_RECORDS_.
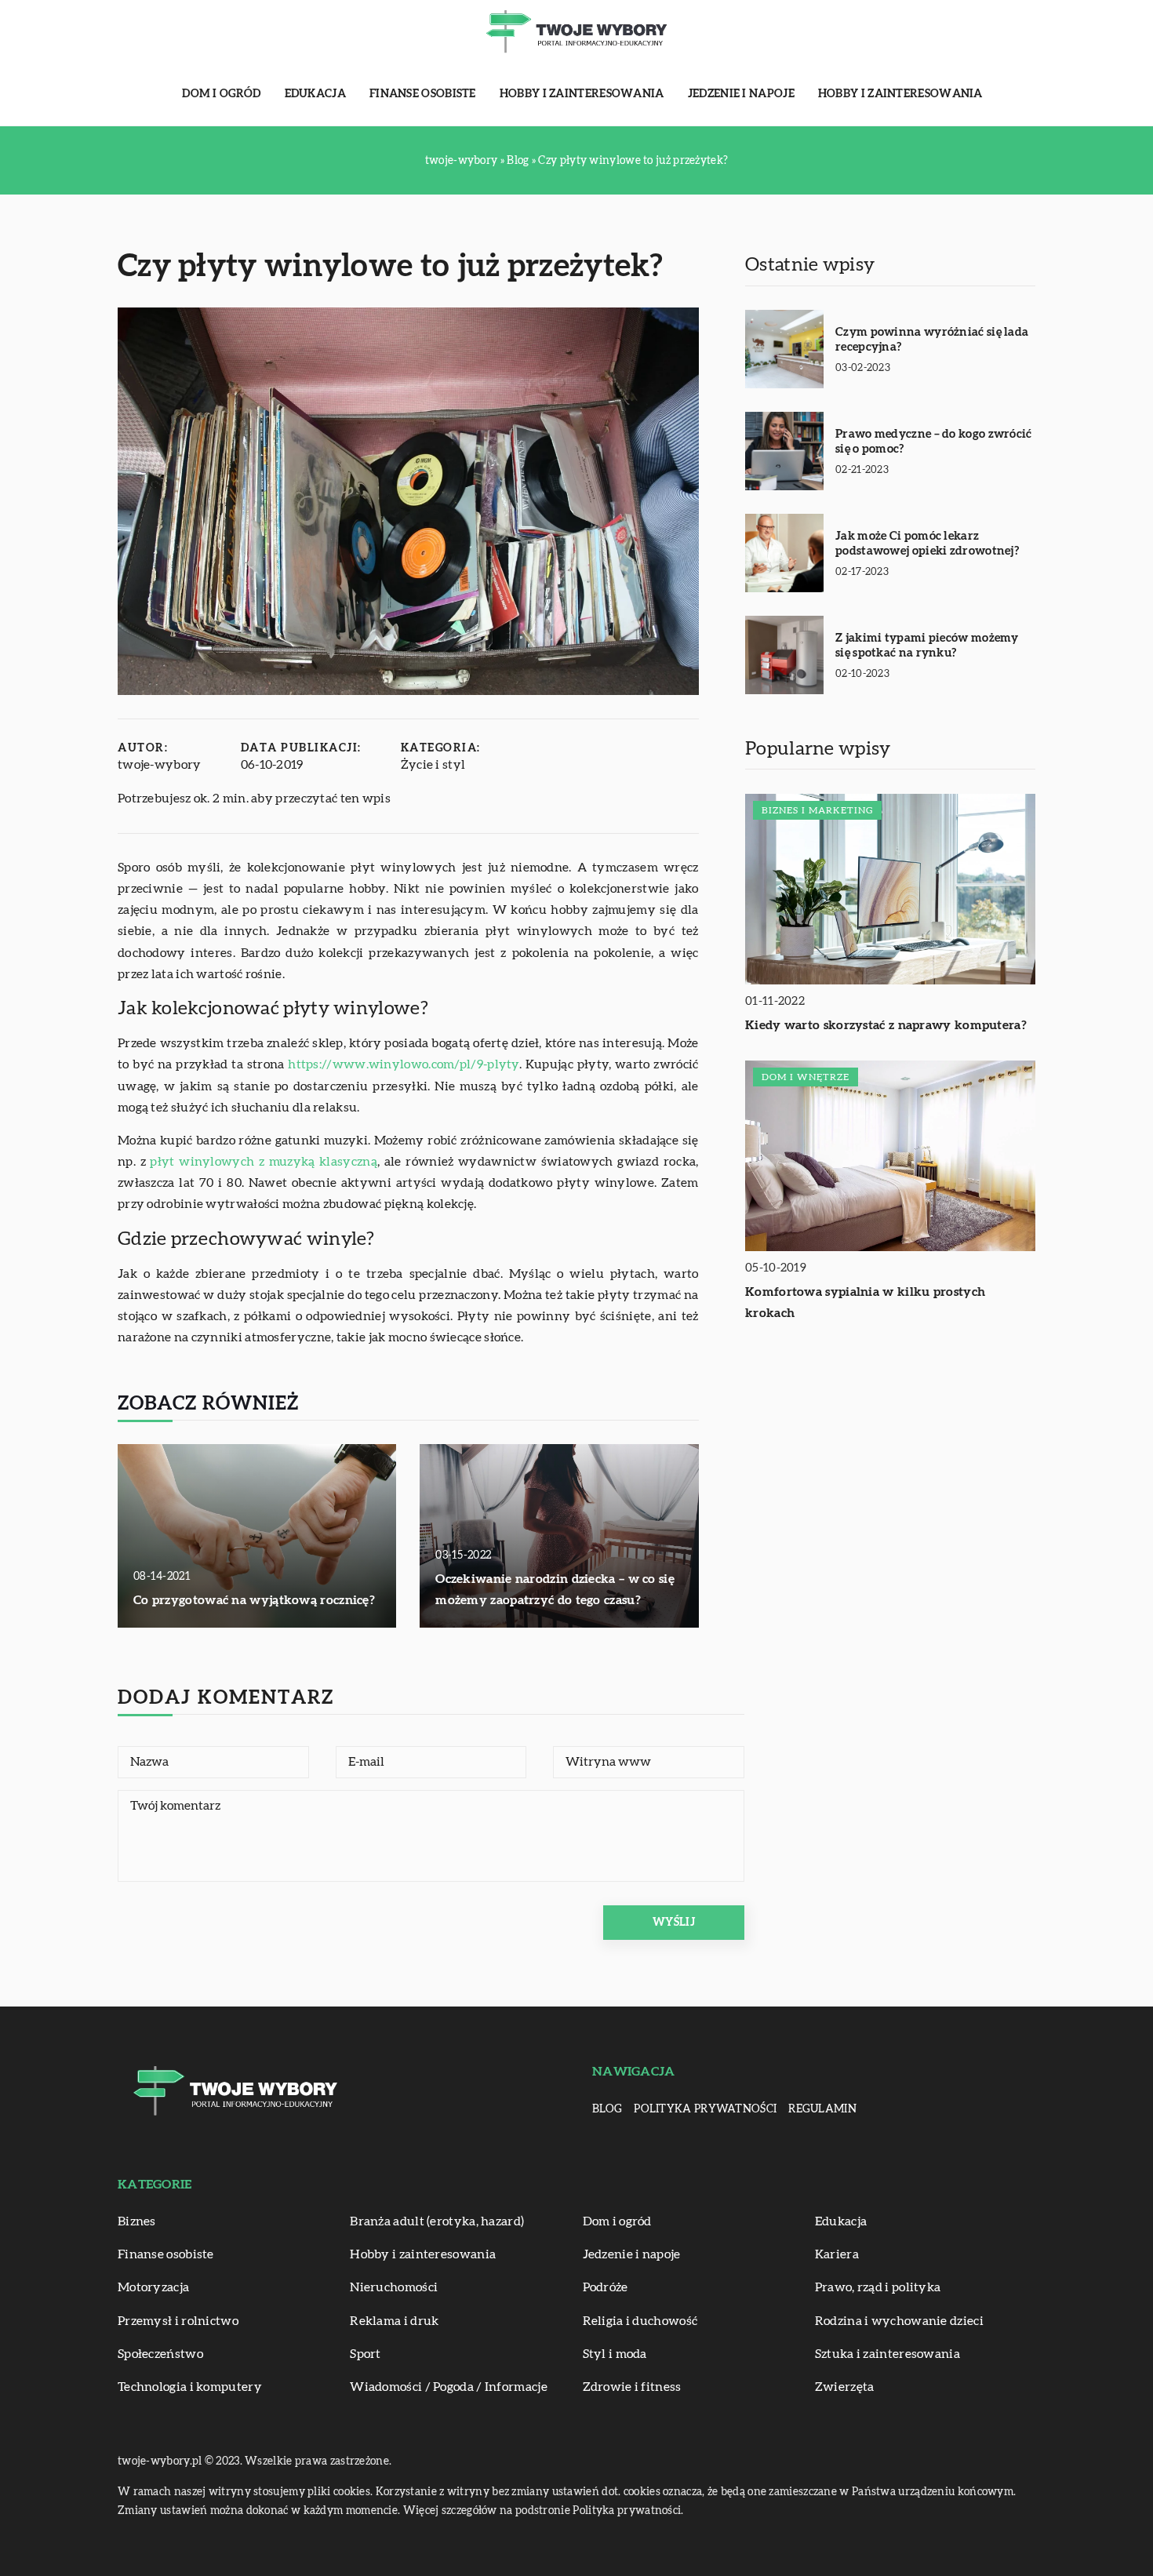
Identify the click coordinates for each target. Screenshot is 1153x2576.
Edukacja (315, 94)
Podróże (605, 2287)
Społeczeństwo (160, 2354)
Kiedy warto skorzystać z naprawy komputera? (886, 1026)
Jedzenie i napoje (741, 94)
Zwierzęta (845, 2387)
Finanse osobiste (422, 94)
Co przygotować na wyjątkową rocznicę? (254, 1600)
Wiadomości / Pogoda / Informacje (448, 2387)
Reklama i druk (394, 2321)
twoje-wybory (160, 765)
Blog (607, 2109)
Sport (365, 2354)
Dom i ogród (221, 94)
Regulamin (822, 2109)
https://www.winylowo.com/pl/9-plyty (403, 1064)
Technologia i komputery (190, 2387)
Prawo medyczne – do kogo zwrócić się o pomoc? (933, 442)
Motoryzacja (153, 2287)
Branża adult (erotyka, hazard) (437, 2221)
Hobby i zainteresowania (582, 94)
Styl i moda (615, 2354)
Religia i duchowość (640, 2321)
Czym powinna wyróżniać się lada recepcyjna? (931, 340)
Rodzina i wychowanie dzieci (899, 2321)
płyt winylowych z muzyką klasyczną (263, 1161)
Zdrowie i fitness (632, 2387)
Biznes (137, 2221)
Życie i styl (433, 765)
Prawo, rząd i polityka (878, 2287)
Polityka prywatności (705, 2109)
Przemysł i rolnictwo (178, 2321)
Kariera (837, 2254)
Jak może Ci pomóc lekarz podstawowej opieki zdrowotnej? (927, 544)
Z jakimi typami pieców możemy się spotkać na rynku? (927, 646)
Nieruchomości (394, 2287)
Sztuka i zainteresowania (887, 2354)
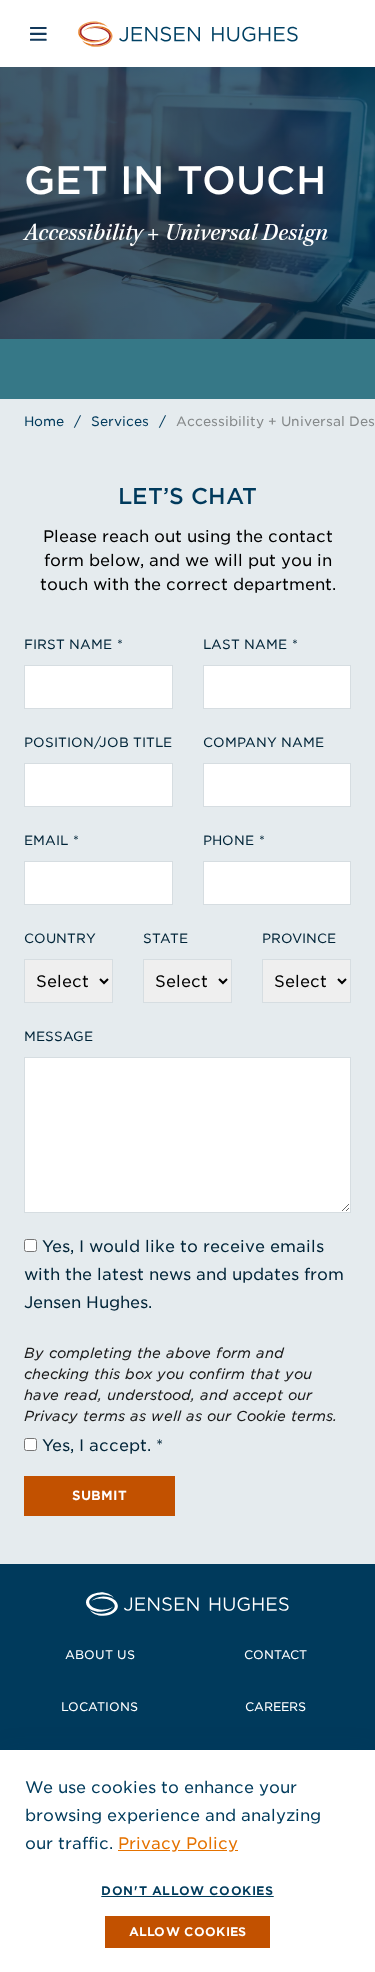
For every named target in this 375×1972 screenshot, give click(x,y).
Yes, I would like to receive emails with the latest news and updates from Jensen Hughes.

_TASK TO COMPLETE_. Your answer should consist solely of the lines above from the line with "Jedzenie i napoje (741, 94)" to the line with "Branża adult (erotyka, hazard) (437, 2221)", both included, reproduced exactly.

_EXERCISE RESPONSE_.
Jedzenie i napoje (741, 94)
Zwierzęta (845, 2387)
Finanse osobiste (422, 94)
Co przygotować na wyjątkową rocznicę? (254, 1600)
Wiadomości / Pogoda / Informacje (448, 2387)
Reklama i druk (394, 2321)
twoje-wybory (160, 765)
Blog (607, 2109)
Sport (365, 2354)
Dom i ogród (221, 94)
Regulamin (822, 2109)
https://www.winylowo.com/pl/9-plyty (403, 1064)
Technologia i komputery (190, 2387)
Prawo medyczne – do kogo zwrócić się o pomoc? (933, 442)
Motoryzacja (153, 2287)
Branża adult (erotyka, hazard) (437, 2221)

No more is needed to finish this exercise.